Assemblywoman Gunther (D, I, WF-Forestburgh) said, "I am proud to have sponsored the ABLE Act in the Assembly. I would like to thank State Comptroller DiNapoli for his tremendous work in implementing these ABLE accounts statewide. This was no small undertaking. However, the federal law does require New York to restrict eligibility to those diagnosed with a disability before they turn 26 years old. This can be a major impediment for people with traumatic brain injuries or post-traumatic stress disorder who wish to take advantage of these accounts. I join the State Comptroller in calling on the federal government to increase this age limitation or remove it completely."
How the Program Works
The NY ABLE Program allows New Yorkers with disabilities to save money in their own names without risking their Supplemental Security Income (SSI), Medicaid and certain other means-based benefits.* NY ABLE accounts, also known as 529A accounts, can be opened with a minimum contribution of $25.
The annual contribution is capped at $15,000. Account owners who are employed can contribute an additional $12,060 or their annual income, whichever is less. The maximum account balance is $100,000.
Contributions can be made by eligible individuals, family members or friends, but are not tax-deductible.

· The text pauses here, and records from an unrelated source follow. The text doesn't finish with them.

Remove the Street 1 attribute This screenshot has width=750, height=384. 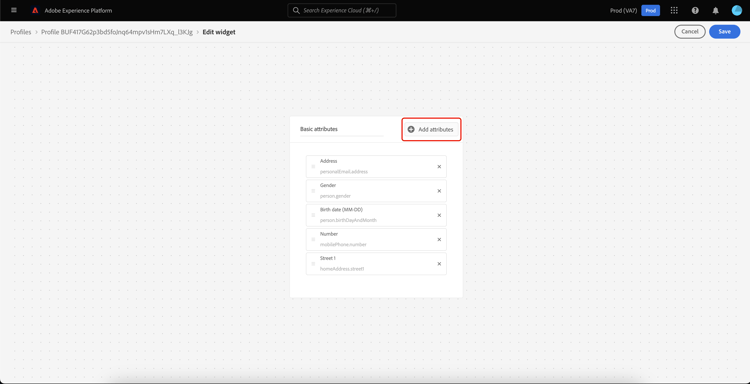point(439,263)
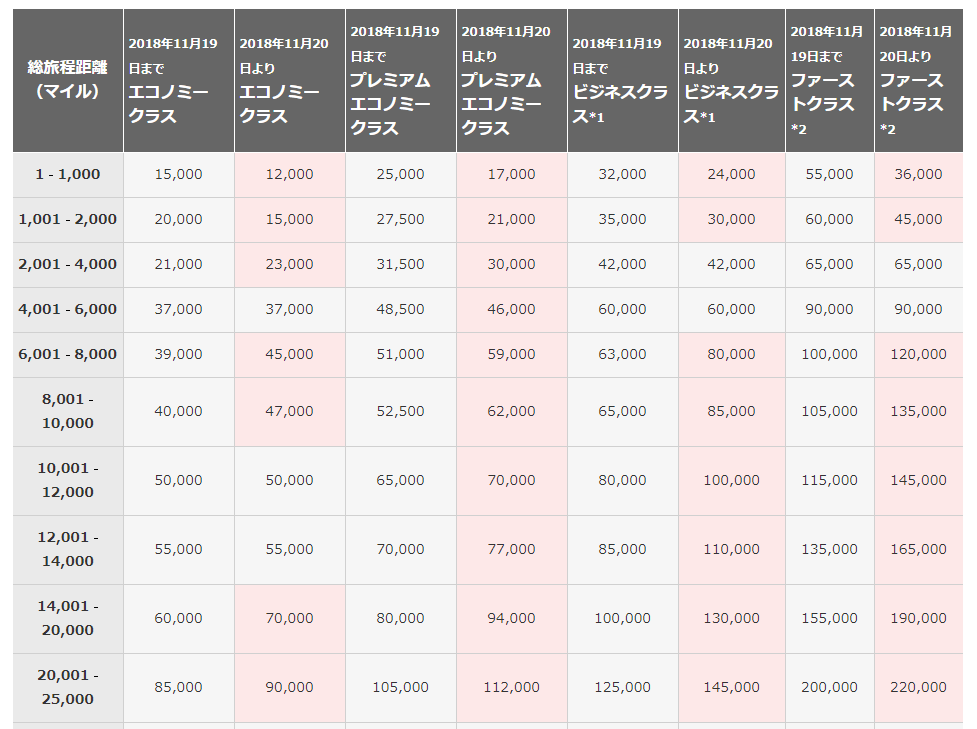Viewport: 977px width, 729px height.
Task: Select the 12,000 economy class cell
Action: pyautogui.click(x=290, y=174)
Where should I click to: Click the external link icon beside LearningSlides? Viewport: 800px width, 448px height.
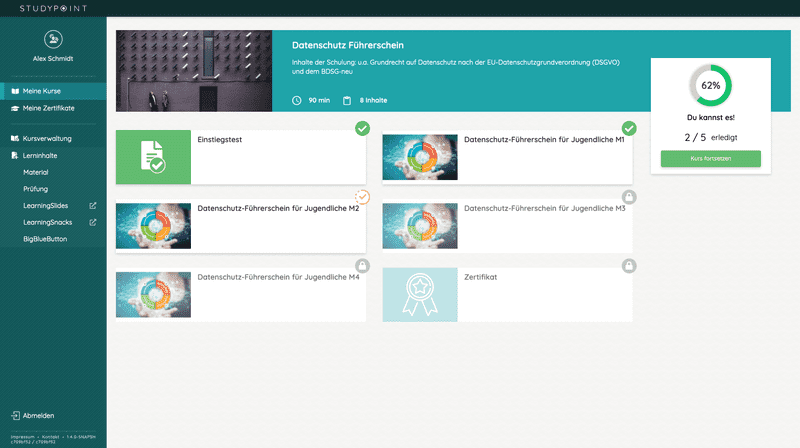[x=93, y=206]
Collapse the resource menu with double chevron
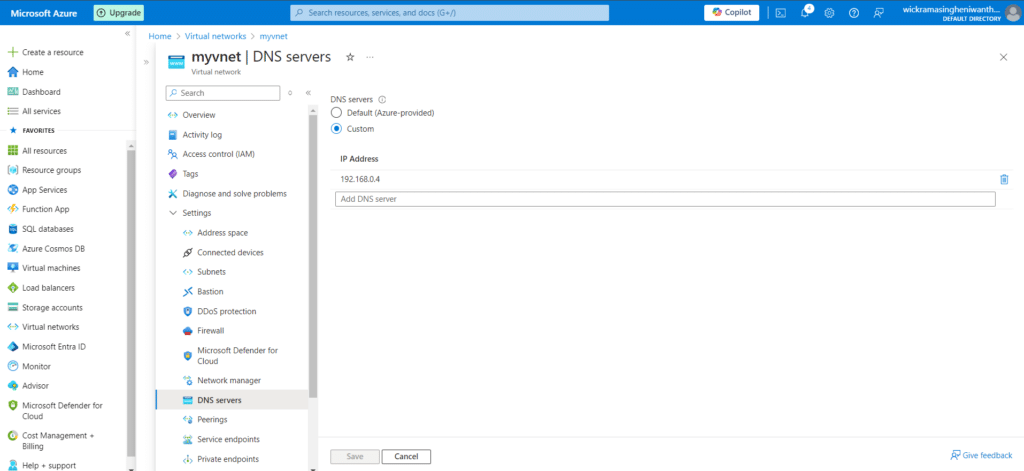 tap(308, 93)
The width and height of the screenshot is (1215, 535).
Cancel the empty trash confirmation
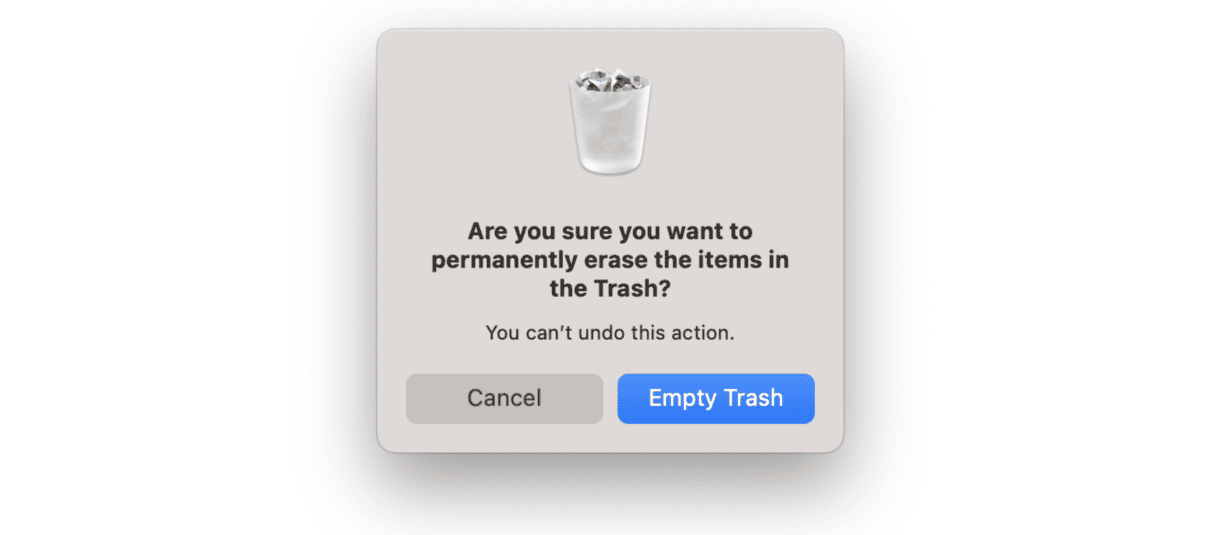[504, 398]
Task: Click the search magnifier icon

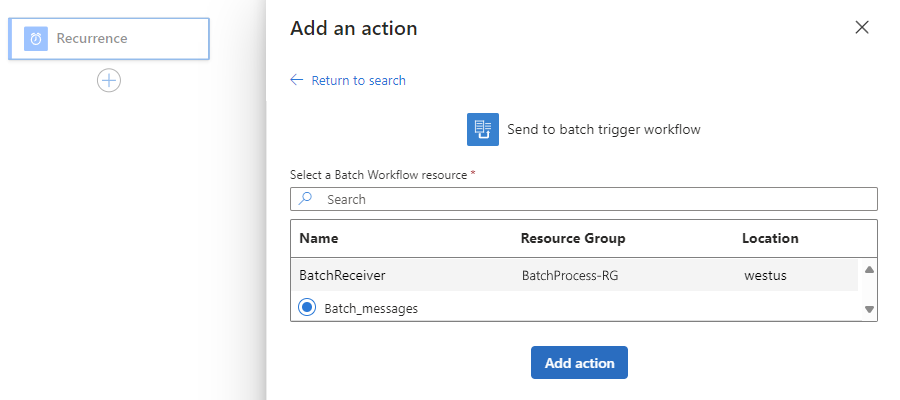Action: pyautogui.click(x=306, y=199)
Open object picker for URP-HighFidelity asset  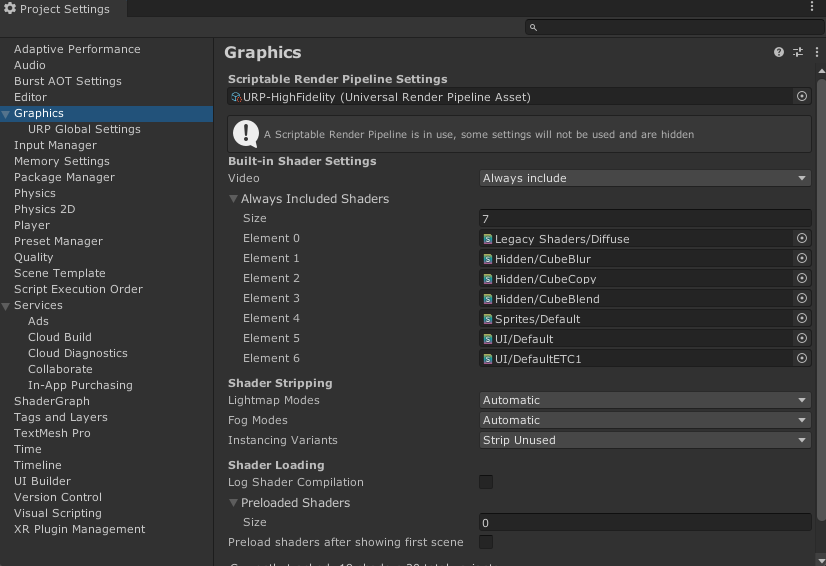(x=801, y=97)
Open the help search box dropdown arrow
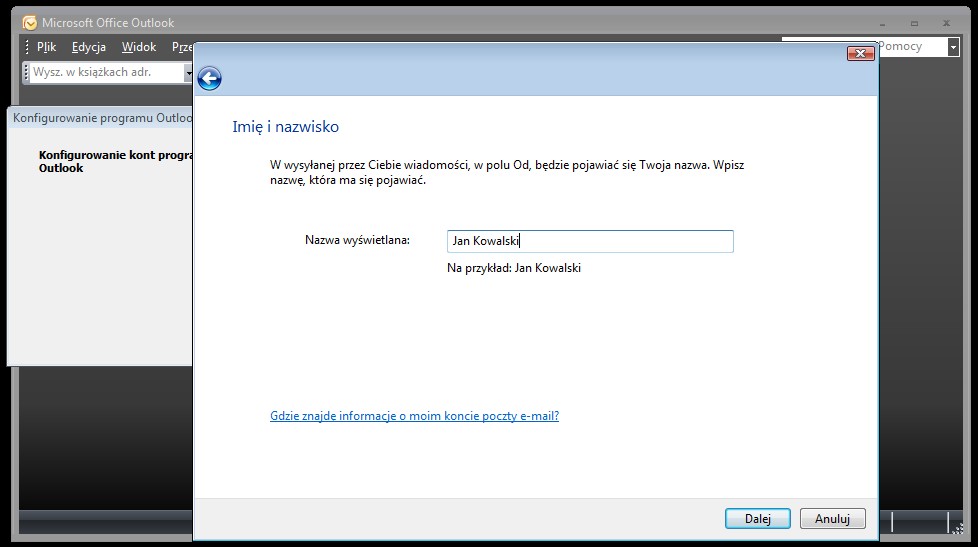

To be eligible, an individual must have a disability that was present before age 26. Participants must be eligible for SSI or Social Security Disability Insurance (SSDI), be blind, have a significant disability documented by a physician, or have a disability that is included on the Social Security Administration's Compassionate Allowances Conditions list. New York residency is required and only one account per individual is permitted.
The program was modeled after the 529 College Savings Program and adopted under the federal Stephen Beck Jr. Achieving a Better Life Experience Act of 2014. New York is one of 40 states in the country that offer this type of program. NY ABLE provides a variety of investment options.
Earnings and distributions from NY ABLE accounts are tax-free provided the funds are used for qualified disability expenses.** These include costs for education, health and wellness, transportation and housing, among other expenses. Users can access funds in several ways, including an optional checking account and debit card.
To set up an account, go to: https://www.mynyable.org/ or call 1-855-5NY-ABLE. A copy of the program's disclosure booklet and participation agreement is available at https://cdn.unite529.com/jcdn/files/NYB/pdfs/programdescription.pdf
*ABLE programs are intended to supplement other governmental and private benefits, including SSI and Medicaid. Please consult with your benefits administrator for additional information.
**Earnings on non-qualified withdrawals may be subject to federal and state and local income tax and a 10 percent federal penalty tax.